«Valentino pensa a shopping e hotel»

Il numero uno Norsa: «Il settore alberghiero ci può interessare, aspettiamo proposte»

Marcello Zacché

nostro inviato a Tokio

Valentino pensa agli alberghi, valuterà acquisizioni e vuole crescere in Asia. Ed è venuto a dirlo direttamente a Tokio, negli incontri con gli investitori organizzati dalla Borsa Italiana.
«La quota di fatturato asiatico di Valentino era del 16%, è salita al 22%, ma vorrei portarla al 25%», dice Michele Norsa, amministratore delegato di Valentino Fashion Group. Gli Usa dovranno andare al 25 (oggi 27%), l’Italia dal 26 al 20 e il resto d’Europa al 30 per cento.
Per Valentino Fg è stata una prima volta assoluta: sono passati sei mesi dalla scissione del gruppo Marzotto che ha dotato di vita borsistica propria la società che controlla, oltre appunto a Valentino (settore lusso del gruppo), anche Hugo Boss e Marlboro Classics.
«Un’operazione che ci ha dato grande visibilità e possibilità di dialogo con gli investitori prima impensabili: se fossimo ancora Marzotto, nome troppo legato al tessile (che pure rappresentava solo il 15% dei ricavi), a questo incontro non sarebbe venuto nessuno».
Intanto il titolo che vola in Borsa è Marzotto...
«Ma è per la contendibilità: anche se gli azionisti sono gli stessi, Marzotto capitalizza quasi un decimo di noi».
Che cosa farà Valentino in Asia?
«Il 2 dicembre apre a Tokio (a Ginza) il 25° negozio Valentino in Giappone. Prima toccherà a San Pietroburgo poi a New Delhi. E stiamo guardando a Hong Kong, Jakarta, Taiwan».
Giappone e mercati emergenti?
«Il Giappone resta importante per il lusso perché è il mercato dove facciamo i margini più alti. Rafforzare la presenza a est è opportuno perché lì avviene la selezione dei marchi, anche se poi i nuovi ricchi vanno a fare i loro acquisiti a Londra o New York».
Per il marchio Valentino avete mai pensato di diversificare negli alberghi, come Bulgari?
«Ci stiamo pensando e in effetti si adatterebbe molto al nostro stile. Ma solo fornendo la licenza. Valutiamo proposte».
Valentino resterà nell’alta moda?
«È un settore che volevo chiudere, ma invece continua ad avere una sua funzione. È un modo di essere unici come in questo campo lo siamo solo noi, Dior e Chanel».
Da Hugo Boss all’alta moda: qual è la strategia complessiva?
«Siamo gli unici attori del settore presenti in più di 100 mercati con prodotti che vanno dalle t-shirt da 30 dollari ai capi da 500mila: l’idea è quella di crescere stabilmente, senza avere gli alti e bassi tipici della moda».
La crescita comporta anche acquisizioni?
«Le opportunità ci sarebbero anche perché oggi ci sono più venditori che compratori. Faremo le nostre valutazioni. Ma non prima di un anno.

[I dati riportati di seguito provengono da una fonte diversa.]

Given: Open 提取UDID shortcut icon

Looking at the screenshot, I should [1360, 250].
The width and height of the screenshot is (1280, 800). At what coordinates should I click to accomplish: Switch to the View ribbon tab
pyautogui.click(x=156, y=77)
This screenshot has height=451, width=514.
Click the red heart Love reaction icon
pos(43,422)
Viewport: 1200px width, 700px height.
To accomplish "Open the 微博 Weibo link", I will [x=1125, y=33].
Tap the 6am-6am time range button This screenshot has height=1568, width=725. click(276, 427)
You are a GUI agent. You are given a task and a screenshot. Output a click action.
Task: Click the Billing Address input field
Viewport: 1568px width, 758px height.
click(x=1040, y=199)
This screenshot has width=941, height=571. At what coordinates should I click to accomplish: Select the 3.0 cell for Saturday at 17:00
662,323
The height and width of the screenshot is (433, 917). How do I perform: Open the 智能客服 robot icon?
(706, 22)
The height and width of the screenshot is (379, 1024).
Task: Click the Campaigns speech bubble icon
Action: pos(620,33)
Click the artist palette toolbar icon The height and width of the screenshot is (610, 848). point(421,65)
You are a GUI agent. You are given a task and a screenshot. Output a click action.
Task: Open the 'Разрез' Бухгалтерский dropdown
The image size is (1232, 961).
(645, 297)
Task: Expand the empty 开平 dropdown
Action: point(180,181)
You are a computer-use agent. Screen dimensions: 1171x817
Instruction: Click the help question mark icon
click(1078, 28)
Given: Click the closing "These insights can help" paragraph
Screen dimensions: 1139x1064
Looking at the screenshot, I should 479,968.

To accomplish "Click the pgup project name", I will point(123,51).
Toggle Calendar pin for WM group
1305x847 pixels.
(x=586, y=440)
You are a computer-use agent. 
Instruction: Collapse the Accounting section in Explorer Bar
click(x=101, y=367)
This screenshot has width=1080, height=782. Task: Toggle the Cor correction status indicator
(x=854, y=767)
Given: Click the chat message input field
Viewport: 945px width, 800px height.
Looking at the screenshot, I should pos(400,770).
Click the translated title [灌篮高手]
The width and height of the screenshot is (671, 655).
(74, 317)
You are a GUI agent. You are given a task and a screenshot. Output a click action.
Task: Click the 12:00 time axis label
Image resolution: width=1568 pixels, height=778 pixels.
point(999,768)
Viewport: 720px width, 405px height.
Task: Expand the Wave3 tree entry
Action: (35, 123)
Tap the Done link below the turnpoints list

Prima dobbiamo terminare il percorso di risanamento di Valentino che due anni fa perdeva 44 milioni e ha chiuso il primo semestre con 0,6 milioni di utile».
Crede che una fusione con Hugo Boss possa essere finanziariamente utile?
«Avrebbe una sua logica, ma attualmente ci sono troppe problematiche e dobbiamo terminare il lavoro che stiamo facendo».